Department of Community Health and Development, Great Lakes University of Kisumu, Kisumu, Kenya.
Center of Health Equity in Surgery and Anesthesia, University of California San Francisco, San Francisco, California.
J Surg Res. 2023 Nov;291:480-487. doi: 10.1016/j.jss.2023.07.014. Epub 2023 Aug 4.
In the Democratic Republic of Congo (DRC), the determinants and barriers of essential surgical care are not well described, hindering efforts to improve national surgical programs and access.
A cross-sectional study evaluated access to essential surgery in the Butembo and Katwa health zones in the North Kivu province of DRC. A double-clustered random sample of community members was surveyed using questions derived from the Surgeons OverSeas Surgical Needs Assessment Survey, a validated tool to determine the reasons for not seeking, reaching, or receiving a Bellwether surgery (i.e., caesarean delivery, laparotomy, and external fixation of a fracture) when needed.
Overall, 887 households comprising 5944 community members were surveyed from April to August 2022. Six percent (n = 363/5944) of the study population involving 35% (n = 309/887) households needed a Bellwether surgery in the previous year, 30% (n = 108/363) of whom died. Of those who needed surgery, 25% (n = 78) did not go to the hospital to seek care and were more likely to find transportation unaffordable (P = 0.042). The most common reasons for not seeking care were lack of funds for hospitalization, prior poor hospital experience, and fear of hospital care.

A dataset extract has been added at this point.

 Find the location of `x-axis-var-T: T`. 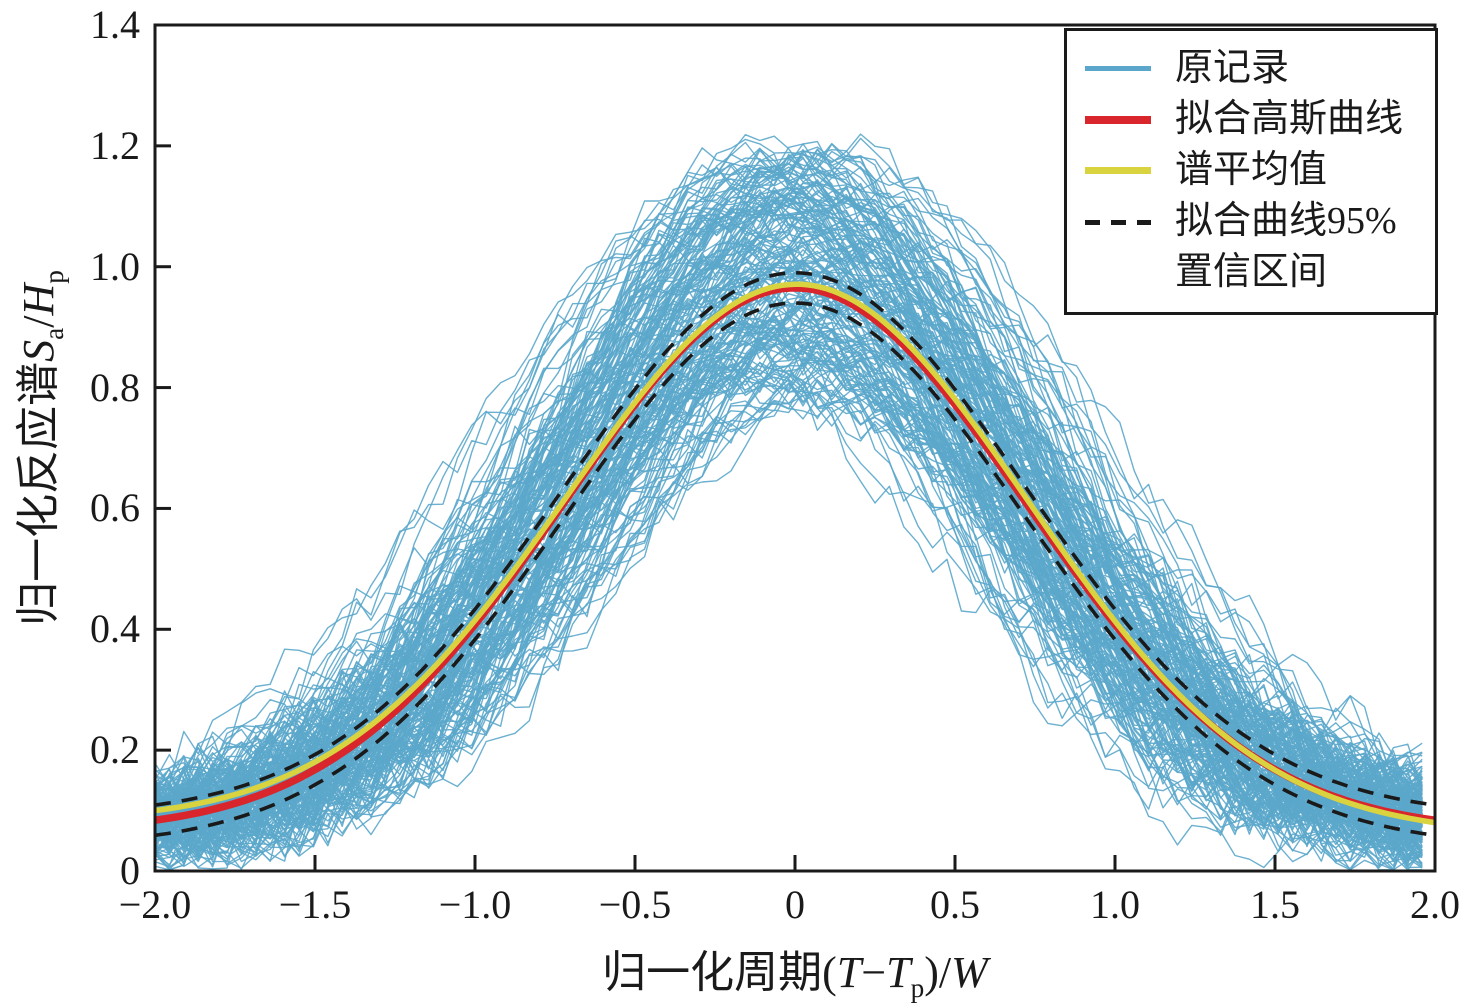

x-axis-var-T: T is located at coordinates (849, 973).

Access and delivery of essential surgery are drastically limited in the North Kivu province of the DRC, such that a quarter of households needing surgery fails to seek surgical care. Poor access was predominantly driven by households' inability to pay for surgery and community distrust of the hospital system.
在刚果民主共和国(DRC),基本外科护理的决定因素和障碍尚未得到很好描述,这阻碍了改善国家外科项目和获取途径的努力。
一项横断面研究评估了北基伍省贝滕博和卡塔卫生区获得基本外科护理的情况。采用源自海外外科医生手术需求评估调查的问题,对社区成员进行了双聚类随机抽样调查,该调查是一种经过验证的工具,用于确定未寻求、无法到达或接受急需手术(即剖宫产、剖腹手术和骨折外固定)的原因。
2022 年 4 月至 8 月,共对 887 户家庭中的 5944 名社区成员进行了调查。研究人群中有 6%(n=363/5944)需要进行急需手术,其中 30%(n=309/887)的家庭在过去一年中有人死亡。在需要手术的人群中,25%(n=78)未去医院寻求治疗,他们更有可能认为交通费用不可承受(P=0.042)。未寻求治疗的最常见原因是住院费用不足、先前医院经历不佳和对医院护理的恐惧。
在刚果民主共和国北基伍省,基本外科手术的可及性和提供受到严重限制,以至于四分之一需要手术的家庭无法获得手术护理。较差的可及性主要是由于家庭无力支付手术费用和社区对医院系统的不信任。